[[ Data under study open ]]

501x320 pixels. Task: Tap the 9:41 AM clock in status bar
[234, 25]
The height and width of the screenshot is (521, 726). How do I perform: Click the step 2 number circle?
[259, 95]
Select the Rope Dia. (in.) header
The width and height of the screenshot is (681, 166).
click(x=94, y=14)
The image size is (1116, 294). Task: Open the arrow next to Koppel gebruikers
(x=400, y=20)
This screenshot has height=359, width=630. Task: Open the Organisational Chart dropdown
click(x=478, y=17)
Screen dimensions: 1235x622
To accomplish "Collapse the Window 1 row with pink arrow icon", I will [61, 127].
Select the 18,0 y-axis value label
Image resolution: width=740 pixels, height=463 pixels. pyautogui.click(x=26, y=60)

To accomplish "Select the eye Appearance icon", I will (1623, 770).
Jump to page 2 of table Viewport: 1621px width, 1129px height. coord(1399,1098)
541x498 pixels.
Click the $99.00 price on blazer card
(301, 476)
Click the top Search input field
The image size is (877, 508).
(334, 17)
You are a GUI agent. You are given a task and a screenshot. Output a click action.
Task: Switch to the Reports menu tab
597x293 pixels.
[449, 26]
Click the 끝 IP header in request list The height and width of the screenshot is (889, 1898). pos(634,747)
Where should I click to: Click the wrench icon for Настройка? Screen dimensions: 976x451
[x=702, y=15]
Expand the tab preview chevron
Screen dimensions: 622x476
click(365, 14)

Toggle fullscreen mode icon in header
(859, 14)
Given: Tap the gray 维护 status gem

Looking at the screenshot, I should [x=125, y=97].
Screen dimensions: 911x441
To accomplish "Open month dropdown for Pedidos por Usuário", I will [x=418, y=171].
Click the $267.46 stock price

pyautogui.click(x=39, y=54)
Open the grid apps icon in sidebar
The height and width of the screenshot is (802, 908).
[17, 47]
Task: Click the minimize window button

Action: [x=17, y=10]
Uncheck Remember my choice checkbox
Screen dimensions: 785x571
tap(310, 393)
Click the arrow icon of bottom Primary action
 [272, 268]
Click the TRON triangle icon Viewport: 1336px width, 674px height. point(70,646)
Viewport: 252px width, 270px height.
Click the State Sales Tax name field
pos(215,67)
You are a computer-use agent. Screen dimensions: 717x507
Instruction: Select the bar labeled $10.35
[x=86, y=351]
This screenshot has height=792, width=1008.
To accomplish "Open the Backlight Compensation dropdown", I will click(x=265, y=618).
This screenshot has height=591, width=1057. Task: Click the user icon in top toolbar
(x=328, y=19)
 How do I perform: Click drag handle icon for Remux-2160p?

[[ Data under study closed ]]

Task to complete. The lines wanted are those from the one with "Given: Tap the gray 维护 status gem" through the last line of the records, repeated exactly and with both ends included.

Result of this task.
Given: Tap the gray 维护 status gem

Looking at the screenshot, I should [x=125, y=97].
Screen dimensions: 911x441
To accomplish "Open month dropdown for Pedidos por Usuário", I will [x=418, y=171].
Click the $267.46 stock price

pyautogui.click(x=39, y=54)
Open the grid apps icon in sidebar
The height and width of the screenshot is (802, 908).
[17, 47]
Task: Click the minimize window button

Action: [x=17, y=10]
Uncheck Remember my choice checkbox
Screen dimensions: 785x571
tap(310, 393)
Click the arrow icon of bottom Primary action
 [272, 268]
Click the TRON triangle icon Viewport: 1336px width, 674px height. point(70,646)
Viewport: 252px width, 270px height.
Click the State Sales Tax name field
pos(215,67)
You are a computer-use agent. Screen dimensions: 717x507
Instruction: Select the bar labeled $10.35
[x=86, y=351]
This screenshot has height=792, width=1008.
To accomplish "Open the Backlight Compensation dropdown", I will click(x=265, y=618).
This screenshot has height=591, width=1057. Task: Click the user icon in top toolbar
(x=328, y=19)
 How do I perform: Click drag handle icon for Remux-2160p?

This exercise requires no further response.